To stop the craze you need maybe something better. But what is better than super hopped very tasty brews? I took a break from IPA's for awhile but gladly went back to them. Went to a beer fest yesterday and IPA's were the highlight for me.
Vermont may be the biggest culprit in much of the hype, drawing thousands upon thousands to the state all on a mission to wipe out the Lawson's,Alchemist, and now Fiddlehead off the shelves in the wink of an eye (as well as creating long lines at HF which ended up instituting a ridiculous 3 growler limit that you should feel blessed to get).
Now Lawson's most recent move is contract brewing at Two Roads in CT and calling it "Lawson's" beer,and charging virtually the same price as the hand crafted special bottles made in Vermont as well as the same price on draft for the "real" Lawson's beer. I love Lawson's beer,but a move like this, strictly motivated by money to create a placebo product, stinks on ice.

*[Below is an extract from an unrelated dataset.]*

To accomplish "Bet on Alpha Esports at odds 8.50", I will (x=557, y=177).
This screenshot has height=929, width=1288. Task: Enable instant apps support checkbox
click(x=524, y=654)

All of this brought on by the (Vermont) IPA "craze" that is in full swing now with no apparent signs of slowing down any time soon.
What EagleTalon said. End of thread.
I think the "gotta get the rare beer at any cost" or "must try everything" mentality is more responsible for this than the popularity of IPAs. The beers in question in this case just happen to be IPAs. Great IPAs are everywhere. I see no need to travel hundreds or thousands of miles and stand in line to try something that is likely no better than what can be obtained locally. My lone Heady Topper experience was rather disappointing. Thankfully it required absolutely no effort on my part, and was free, to boot.
I really don't know what the point of this thread is? The only thing that is a given...some breweries in America are making lots of IPA's. Why are they making IPA's? Because they want to...no that is not the point. Because people enjoy them...no that is not the point. It does not matter, there are lots of other styles to drink and purchase...no that is not the point.
Great IPAs are everywhere, and the only time I buy Heady Topper anymore is for my trading friends that want it.